The four companies behind the Atlantic Coast Pipeline have said that the project will be delivered within forecast cost and on time, in late 2018. This is despite altering the pipeline route to avoid environmentally sensitive areas.
The 600-mile pipeline – owned by Dominion, Duke Energy, Piedmont Natural Gas and AGL Resources of Atlanta – is set to carry natural gas from shale oil fields in Ohio, West Virginia and Pennsylvania to power plants in Virginia and eastern North Carolina.
In response to concerns, the route of the pipeline has been moved away from sensitive habitats, including national forests in Virginia and West Virginia. There have also been smaller route changes in North Carolina, including Cumberland and Johnston Counties, and in Virginia. Altogether the alterations have added about 36 miles, bringing the total to 600, but officials say that won’t affect the cost.
Tom Williams, spokesman for Duke Energy, said that shale gas is a cheaper and cleaner fuel for Duke’s growing number of gas-fired plants, which are replacing those that burn coal.
“In essence, there’s been a shale revolution, where there’s been lots of very low-cost gas fields that have opened up in the West Virginia, Pennsylvania region. Also across Ohio, other regions, New York. This is a way to access that gas, and bring it to eastern North Carolina,” Williams said.

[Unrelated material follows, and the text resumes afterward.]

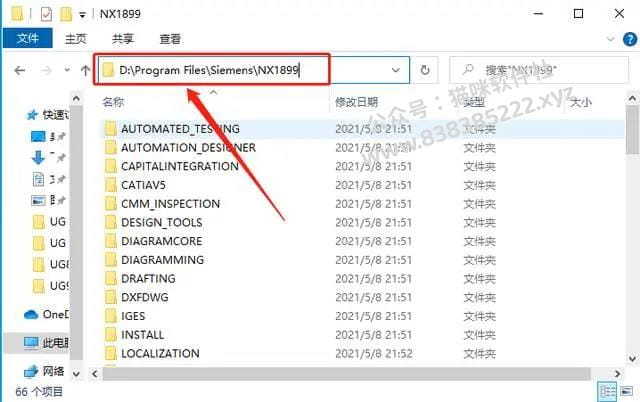Viewport: 640px width, 402px height.
Task: Open the quick access toolbar dropdown
Action: tap(82, 15)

Despite changes to the pipeline route, the project still faces opposition from a number of environmental groups, who are concerned about ecological disruption along the pipeline route. The also argue that the pipeline will carry shale gas – produced using the controversial fracking technique which they say pollutes air and water and causes other environmental damage.
Pipeline officials expect to get their FERC permit in early 2017, and begin construction a year from now. Gas could begin flowing in late 2018.